The minimum wage is not the same as the living wage. A living wage is an estimated wage that should cover all of an employee’s basic needs, such as food, housing, clothing, health care, and education, and allow for a portion of the wage to be saved. In many countries, the national minimum wage is a wage set by the government that does not necessarily cover all of this. For this reason, Mini Rodini implements the Living Wage program, which aims to create viable wage levels for the factories where their clothing and products are manufactured.
The program surveys the initial situation of the factory's wage level and finances a system for the factories involved in the program that fills the gaps in wage payments. Mini Rodini funds the program themselves. They feel that it is a so-called surcharge that they absolutely want to pay to ensure that the people who make their products get a fair wage for their work.
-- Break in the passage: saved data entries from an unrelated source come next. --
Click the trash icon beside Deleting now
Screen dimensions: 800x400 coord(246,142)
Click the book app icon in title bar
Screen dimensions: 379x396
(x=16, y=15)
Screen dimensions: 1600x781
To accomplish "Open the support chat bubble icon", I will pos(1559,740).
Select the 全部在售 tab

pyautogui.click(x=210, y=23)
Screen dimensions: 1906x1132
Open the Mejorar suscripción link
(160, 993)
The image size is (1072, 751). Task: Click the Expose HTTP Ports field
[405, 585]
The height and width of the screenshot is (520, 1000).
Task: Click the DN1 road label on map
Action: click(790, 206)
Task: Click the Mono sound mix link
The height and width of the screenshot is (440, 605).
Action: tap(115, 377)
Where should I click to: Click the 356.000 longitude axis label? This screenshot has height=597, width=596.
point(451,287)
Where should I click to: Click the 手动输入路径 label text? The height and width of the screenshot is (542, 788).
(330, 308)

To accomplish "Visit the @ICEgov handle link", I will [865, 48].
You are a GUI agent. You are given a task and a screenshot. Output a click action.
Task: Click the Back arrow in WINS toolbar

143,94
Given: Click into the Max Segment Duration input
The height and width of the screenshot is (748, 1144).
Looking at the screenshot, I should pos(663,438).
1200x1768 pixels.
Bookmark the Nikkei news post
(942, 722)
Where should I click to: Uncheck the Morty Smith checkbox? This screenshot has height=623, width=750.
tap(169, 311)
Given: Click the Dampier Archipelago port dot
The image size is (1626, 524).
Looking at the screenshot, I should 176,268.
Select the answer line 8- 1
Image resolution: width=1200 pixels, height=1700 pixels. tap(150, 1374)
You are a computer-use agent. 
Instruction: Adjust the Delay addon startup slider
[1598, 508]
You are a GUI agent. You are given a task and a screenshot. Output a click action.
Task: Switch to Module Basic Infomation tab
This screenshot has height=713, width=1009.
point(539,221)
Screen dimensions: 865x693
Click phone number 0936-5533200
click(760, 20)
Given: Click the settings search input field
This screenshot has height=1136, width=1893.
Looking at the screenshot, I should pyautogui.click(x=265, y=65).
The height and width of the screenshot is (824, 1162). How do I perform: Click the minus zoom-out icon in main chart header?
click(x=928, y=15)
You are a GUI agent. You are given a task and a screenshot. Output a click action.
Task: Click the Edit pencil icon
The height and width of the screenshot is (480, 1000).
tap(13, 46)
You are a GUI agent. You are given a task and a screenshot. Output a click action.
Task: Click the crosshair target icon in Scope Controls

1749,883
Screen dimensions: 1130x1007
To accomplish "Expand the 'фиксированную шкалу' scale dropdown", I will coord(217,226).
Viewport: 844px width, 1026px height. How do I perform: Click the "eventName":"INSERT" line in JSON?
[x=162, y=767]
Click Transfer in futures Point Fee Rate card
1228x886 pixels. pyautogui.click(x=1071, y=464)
Mini Rodini participated in the program for the first time in India in 2014 at the initiative of another Fair Wear Foundation member brand. Mini Rodini no longer works with that plant, but the project spawned its own Living Wage program at another Indian plant in 2016. This is a plant with which they have a long-term relationship and which employs about 1,000 people. Although Mini Rodin’s products take up only 4% of the plant’s production capacity, they still pay an additional premium to all workers during the production of their products to ensure that the wage is adequate for living.
In 2017, Mini Rodini expanded its Living Wage program to three different factories in Turkey. This was the first time in Turkey that a foreign brand created a budget for a comprehensive bonus system of its own profits to get workers a living wage.
By fall 2017, as many as 18% of Mini Rodin’s products were produced by employees who received the payroll bonus from The Living Wage. By 2021, Mini Rodin aims to implement a system whereby they pay all employees in the brand’s sewing units according to The Living Wage program.
Mini Rodini is also an active member of the Fair Wear Foundation’s Living Wages Incubator forum. The members of this forum are European companies committed to advancing, sharing information and finding ways to overcome these pay challenges in order to further improve working conditions and the living conditions of workers.